(Saved entries)
>>>>

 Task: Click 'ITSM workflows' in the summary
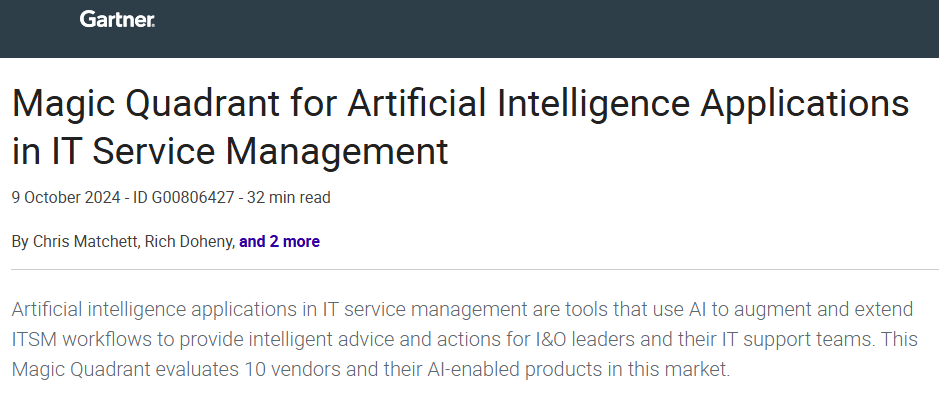pos(79,338)
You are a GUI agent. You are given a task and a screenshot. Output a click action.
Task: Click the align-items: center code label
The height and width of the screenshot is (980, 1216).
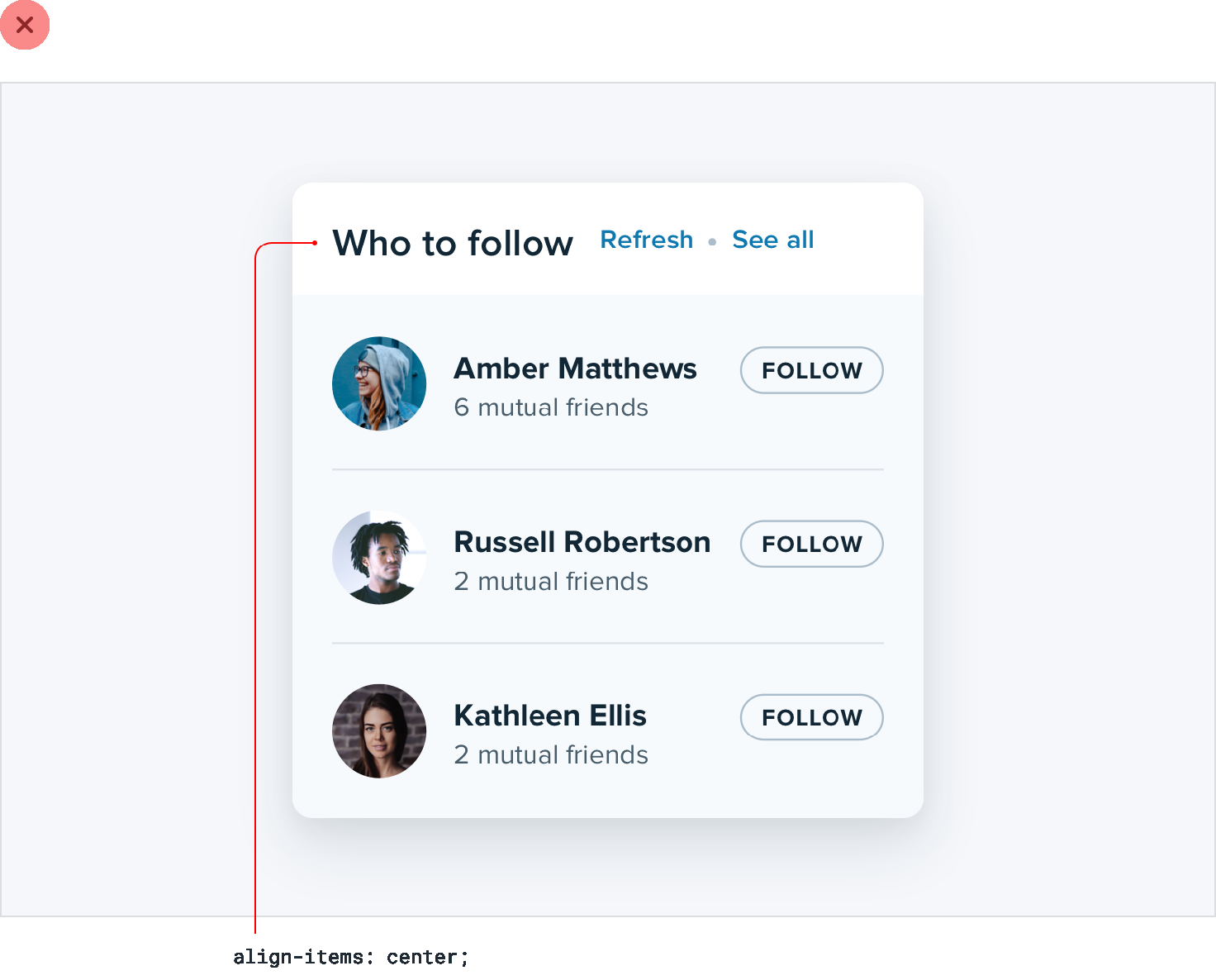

<<<<

### REQUIREMENT
The response has to be an exact copy of all the data, pictures excluded.

### WORKED SOLUTION
 Task: Click 'ITSM workflows' in the summary
pos(79,338)
You are a GUI agent. You are given a task and a screenshot. Output a click action.
Task: Click the align-items: center code label
The height and width of the screenshot is (980, 1216).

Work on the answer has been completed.